3. Engage in discipline:

  1. Prayer. One simply cannot be a Christian without extensive and intensive time spent in prayer. It must be done, there is no substitute. If your prayer life is not satisfactory, you must figure out why and address it.
  2. Meditation. Meditation is the way we can take our prayers and studies and understand their significance, place them in the context of this world, and discern how they should play out in our lives. The greatest truths are those that dawn on us slowly and over time, and we will not appropriate those if we do not spend time in quiet reflection.
  3. Fasting. In a self-indulgent world, it is important to spend time in self-denial. Food, relating as it does to one of the most basic of all drives, is the best focus for self-denial. Practicing this discipline is important because self-gratification seems essential. We actually think something bad will happen to us if we do not gratify every whim that crosses our fancy. Prolonged self-denial of basic desires, practiced repeatedly, will translate to the strength to resist other urges in other contexts.

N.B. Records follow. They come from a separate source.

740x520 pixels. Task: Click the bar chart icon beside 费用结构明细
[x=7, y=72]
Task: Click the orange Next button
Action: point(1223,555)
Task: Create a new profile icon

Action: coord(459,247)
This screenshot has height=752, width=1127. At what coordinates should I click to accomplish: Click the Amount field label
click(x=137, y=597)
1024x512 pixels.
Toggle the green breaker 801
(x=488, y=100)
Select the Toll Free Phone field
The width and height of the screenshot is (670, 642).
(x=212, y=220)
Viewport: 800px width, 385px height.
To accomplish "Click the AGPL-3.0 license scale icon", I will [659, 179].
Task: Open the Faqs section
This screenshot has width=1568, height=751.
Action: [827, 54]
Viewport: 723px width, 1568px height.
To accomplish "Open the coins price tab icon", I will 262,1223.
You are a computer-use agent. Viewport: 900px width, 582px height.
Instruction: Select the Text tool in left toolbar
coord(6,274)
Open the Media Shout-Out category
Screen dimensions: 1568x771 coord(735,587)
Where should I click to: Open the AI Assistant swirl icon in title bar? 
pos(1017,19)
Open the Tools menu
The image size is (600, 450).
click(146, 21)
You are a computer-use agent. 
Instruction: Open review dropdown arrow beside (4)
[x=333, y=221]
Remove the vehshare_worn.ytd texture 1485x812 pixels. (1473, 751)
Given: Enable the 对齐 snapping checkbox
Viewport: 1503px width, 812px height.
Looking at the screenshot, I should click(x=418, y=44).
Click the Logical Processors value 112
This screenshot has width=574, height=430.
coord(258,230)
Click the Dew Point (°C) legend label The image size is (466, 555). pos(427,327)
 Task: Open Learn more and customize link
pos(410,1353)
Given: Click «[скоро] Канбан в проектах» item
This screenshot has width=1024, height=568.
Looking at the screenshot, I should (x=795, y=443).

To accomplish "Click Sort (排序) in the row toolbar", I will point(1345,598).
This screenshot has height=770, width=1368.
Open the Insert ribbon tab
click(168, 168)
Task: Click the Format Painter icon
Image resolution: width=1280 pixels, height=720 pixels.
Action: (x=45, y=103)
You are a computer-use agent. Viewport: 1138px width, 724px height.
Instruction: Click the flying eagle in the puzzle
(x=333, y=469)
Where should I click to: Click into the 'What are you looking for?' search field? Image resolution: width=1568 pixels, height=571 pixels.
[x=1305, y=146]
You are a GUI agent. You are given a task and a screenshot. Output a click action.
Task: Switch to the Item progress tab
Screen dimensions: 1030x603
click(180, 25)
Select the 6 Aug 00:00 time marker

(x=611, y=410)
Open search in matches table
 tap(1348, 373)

  4. Submission. Submission is a useful discipline for much the same reason as fasting. We are constantly told that we have rights, that we should never tolerate mistreatment, that we stand firm against every wrong done to us. We are also told that we are authorities unto ourselves and that no one has the right to dictate to us what we can do or be (except as we consent). These views, while sometimes justified in a political context, can spill over into our attitudes to God. Submission in the temporal realm can build an attitude of humility and obedience in the divine realm.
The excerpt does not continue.